Solution and Explanation

Step 1: Read the problem.
In a double-slit experiment the path difference at a point is $\dfrac{\lambda}{6}$, giving intensity $I'$. With $I_0$ the maximum intensity, we want $\dfrac{I'}{I_0}$.
Step 2: Recall the intensity formula.
For two equal sources, $I = I_0 \cos^2\!\left(\dfrac{\phi}{2}\right)$, where $\phi$ is the phase difference.

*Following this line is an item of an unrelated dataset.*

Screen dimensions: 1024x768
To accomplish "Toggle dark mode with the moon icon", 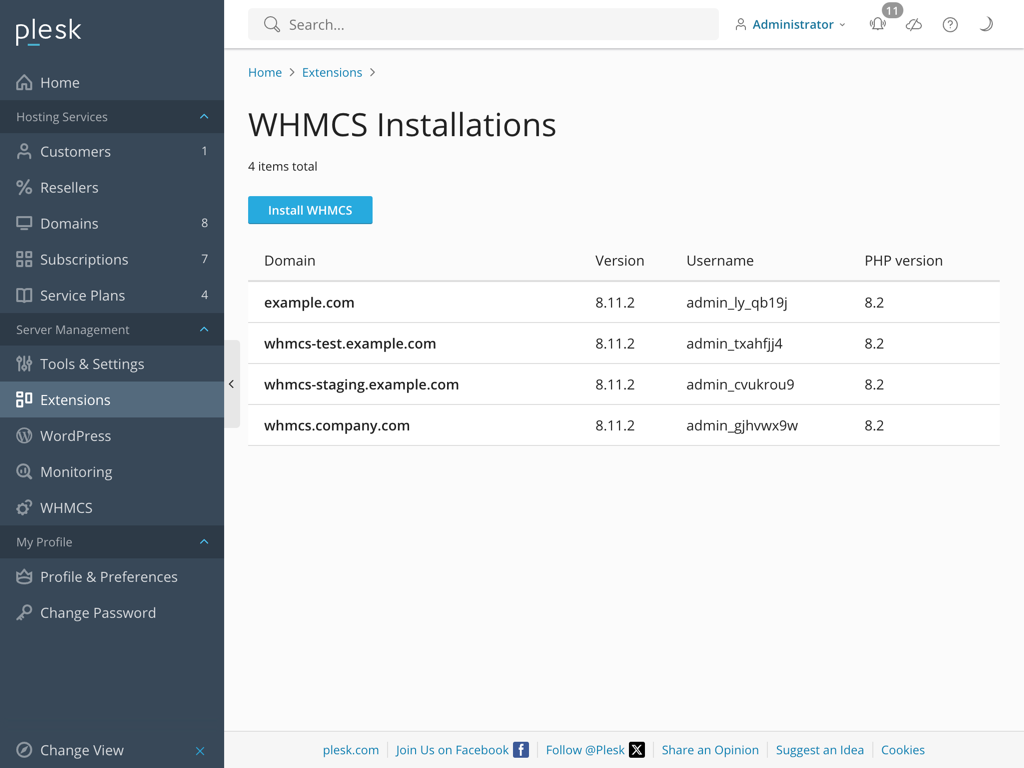I will [986, 24].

Step 3: Convert path difference to phase.
Phase difference $\phi = \dfrac{2\pi}{\lambda}\,\Delta x$. With $\Delta x = \dfrac{\lambda}{6}$, $\phi = \dfrac{2\pi}{\lambda}\cdot\dfrac{\lambda}{6} = \dfrac{\pi}{3} = 60^\circ$.

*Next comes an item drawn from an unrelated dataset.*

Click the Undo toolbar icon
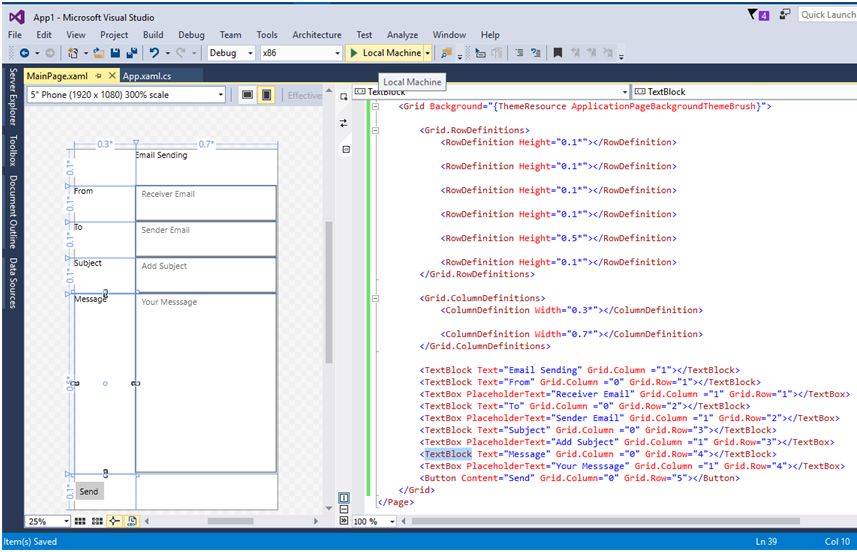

Step 4: Take half the phase.
$\dfrac{\phi}{2} = 30^\circ$, so we need $\cos^2 30^\circ$.
Step 5: Evaluate.
$\cos 30^\circ = \dfrac{\sqrt{3}}{2}$, so $\cos^2 30^\circ = \dfrac{3}{4}$. Thus $I' = I_0 \cdot \dfrac{3}{4}$.
Step 6: Form the ratio.
$\dfrac{I'}{I_0} = \dfrac{3}{4}$, option (1). Since the point lies between a maximum and a minimum, a value of $3/4$ (between $1$ and $0$) is reasonable.
\[ \boxed{\dfrac{I'}{I_0} = \dfrac{3}{4}} \]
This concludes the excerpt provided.